Selected passage:
I’m a big fan of Kermode and love his reviews. In general, he seems to get it spot on (even if he is a bit of a humourless old bore when it comes to comedy films) but I wholeheartedly disagree with this element of his Avatar review.

Aside from spears flying at you and people falling into ravines, Kermode goes on, you simply don’t notice the 3D anywhere else.

I’ve heard several people mention something along these lines after seeing the film and I honestly wonder if they’ve walked into the 2D version by mistake.

The 3D is present in every frame and adds depth to the various lush environments Cameron has created. Those who play first person computer games will know how important it is for the world you are thrust into to feel real and there is only so much depth that can be offered in a 2D image. In Avatar, trees, people and items which are in the foreground are in the foreground and items in the distance are in the distance. It takes a while for your eyes to adjust at first, but once they do, it is magic.

Data extract:
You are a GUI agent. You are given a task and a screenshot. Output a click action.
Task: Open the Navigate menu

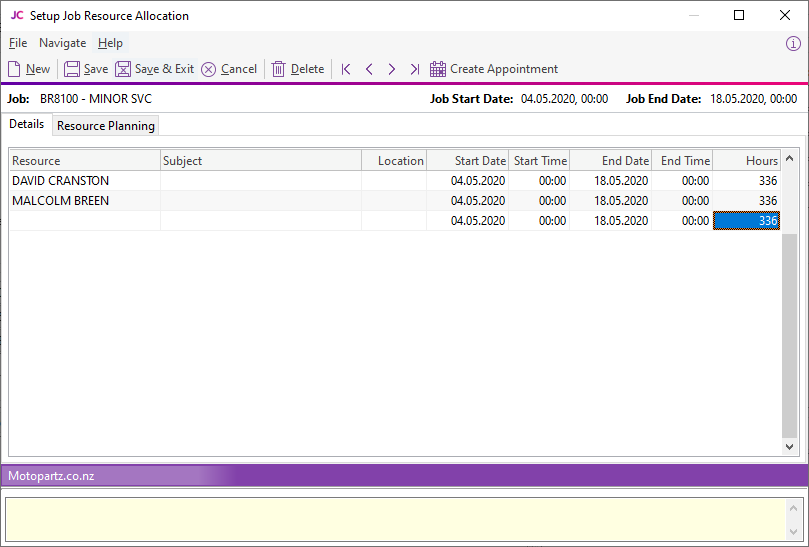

Task A:
Using the post on Kermode's Avatar review, explain why the writer says 3D matters for the film's environments. Answer in one to three sentences.
Task B:
Answer these questions from the post on Kermode's Avatar review, one answer per line:
(i) How does the writer describe Kermode when it comes to comedy films?
(ii) According to Kermode, in which two situations do you notice the 3D?
(iii) What does the writer say takes a while at first?
Task C:
Resume the post on Kermode's Avatar review after its final sentence.

Final result A:
The writer says a world you are thrust into has to feel real, as players of first person computer games know, and a 2D image can offer only so much depth. In Avatar, the 3D is present in every frame, so foreground items appear in the foreground and distant items in the distance.

Final result B:
(i) As "a bit of a humourless old bore."
(ii) When spears fly at you and when people fall into ravines.
(iii) For your eyes to adjust.

Final result C:
It’s hard to explain without seeing it, therefore I urge you to head to your local multiplex if you haven’t already done so. It’s the first 3D film I’ve seen and it looks like I’ve picked the best one. Hugely impressive, even if the film was a little flimsy on the whole.

As the 3D debate rages on, I simply can’t agree with the notion – as suggested by Kermode and various other critics – that it is simply a mechanism to stop piracy. This is clearly nonsense, as all 3D films so far have been released in parallel with a 2D counterpart. Therefore, there will always be a version for someone to steal and put on the internet.